Ich habs irgendwann mal geschafft openRC zu sagen das es die Bootmeldungen nicht mehr anzeigt. Den Kernel output sehe ich noch, dann hab ich nen schwarzen Bildschirm mit nem blinkenden Cursor. Ich find die Einstellung von damals nicht mehr. Hab damals auch ewig suchen müssen.

Kann mir da einer helfen?

Danke Sebastian

----------

## Josef.95

Hm..., ich kenne diesen Schalter nun nicht, doch ich würde als erstes mit in der /etc/rc.conf schauen.

----------

## Hollowman

In der rc.conf steht leider nichts drin.

Beim Shutdown seh ich den ganzen Kram, beim hochfahren leider nicht. Ich weiß das ich damals ewig gesucht hab bis ich das alles aus hatte.

Sebastian

----------

## Dorsai!

vielleicht in der kernel kommandozeile? Kannst diese ja mal posten wenn du dir nicht sicher bist.

----------

## Hollowman

In der Kernel Zeile kann ich nur quiet angeben, dann sehe ich den Kernel post nicht.
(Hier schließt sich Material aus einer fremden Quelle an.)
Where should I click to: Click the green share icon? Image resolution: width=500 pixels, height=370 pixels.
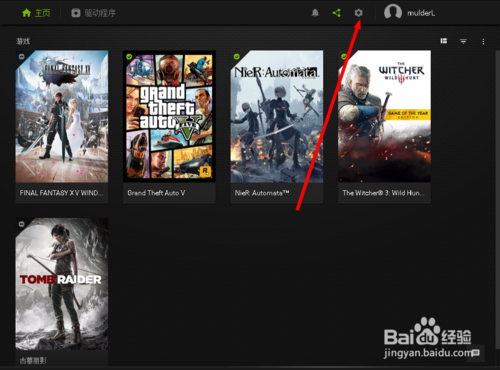click(337, 13)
Hier ist er trozdem mal:

```
kernel /boot/gentoo root=/dev/sda3 rw rootfstype=ext4
```

Sebastian

----------

## ScytheMan

hilft es wenn du CONSOLE=/dev/tty1 in der bootzeile hinzufügst?

----------

## Hollowman

Hi

Das ändert leider gar nichts. Was mich wundert, ist, das ich die Meldungen beim Shutdown sehe. Auf ner anderen Konsole sind sie auch nicht.

Hätte ich das damals nur aufgeschrieben.

Auch die Zeile:

```
This ist Laptops.unknown_domain (2.6.34......
```

fehlt beim booten, die kommt dann erst beim shutdown.

Sebastian

----------

## Hollowman

Hi

weiß da echt keiner was?

Sebastian

----------

## ChrisJumper

Hollowman

kann es sein das du gar nicht normal runter/hoch fährst, sondern bei jedem Start aus dem "Hibernate-Schlaf" aufwachst?

----------

## Hollowman

Hi

Nein, Hibernate ist nicht im Kernel. Jedes mal mit Grub und dem kompletten Kernel output. Nur den output von INIT sehe ich nicht.
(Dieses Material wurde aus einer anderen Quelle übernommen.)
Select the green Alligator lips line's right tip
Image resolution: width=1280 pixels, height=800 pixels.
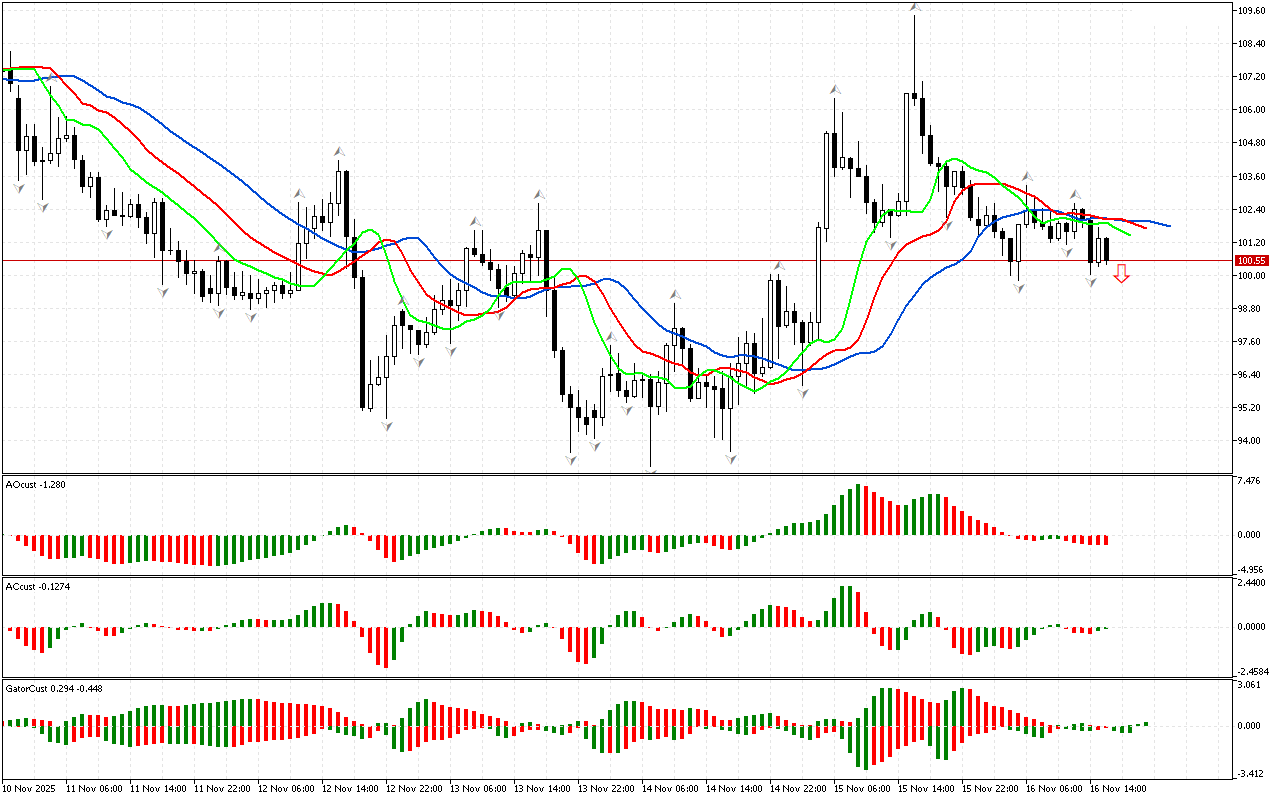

Ich hab das damals irgendwie umgebogen und finds jetzt nicht mehr.

Sebastian

----------

## ChrisJumper

Geht es dir darum das die immer angezeigt werden? Oder "nur mal eben nachschauen ob beim Booten alles klappt". Funktioniert strg + alt + F1 denn noch?
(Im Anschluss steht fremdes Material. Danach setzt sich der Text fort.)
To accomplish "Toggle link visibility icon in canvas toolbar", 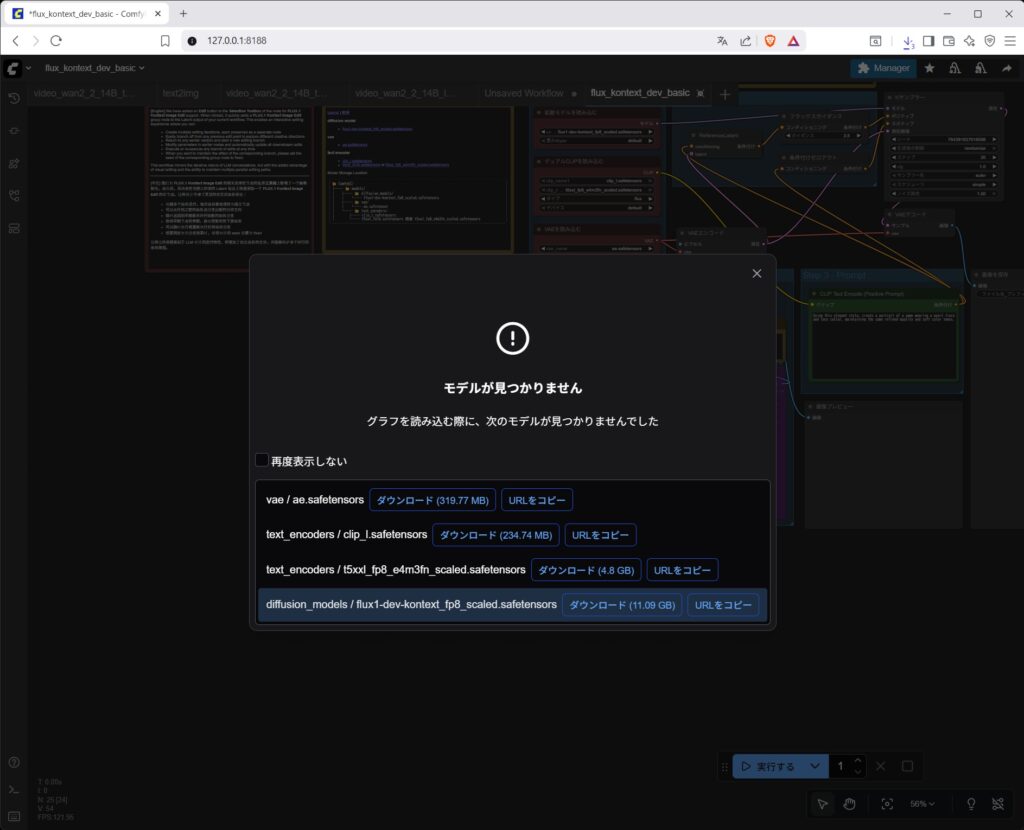I will pos(997,803).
Sonst würde ich einfach mal probieren was passiert wenn du dem Framebuffer howto folgst...

----------

## Hollowman

Hi

Ich will sie wieder immer sehen.

KMS und Grafik funktioniert, den Kernel output sehe ich, auch die Auflösungsänderung wenn KMS geladen wird. Am Framebuffer liegt das nicht. Beim shutdown sehe ich die shutdown Meldungen. Ich hab das damals irgendwie irgendwo hin umgeleitet. Ich weiß nur nicht mehr wo.

Sebastian

----------

## Necoro

wie wäre es mit:

```
CONFIG_PROTECT="" emerge -1av openrc baselayout
```

natürlich vorher unbedingt die Dateien aus openrc/baselayout sichern, die du geändert hast (equery f hilft dir hier weiter um die Liste aller Dateien zu bekommen)

----------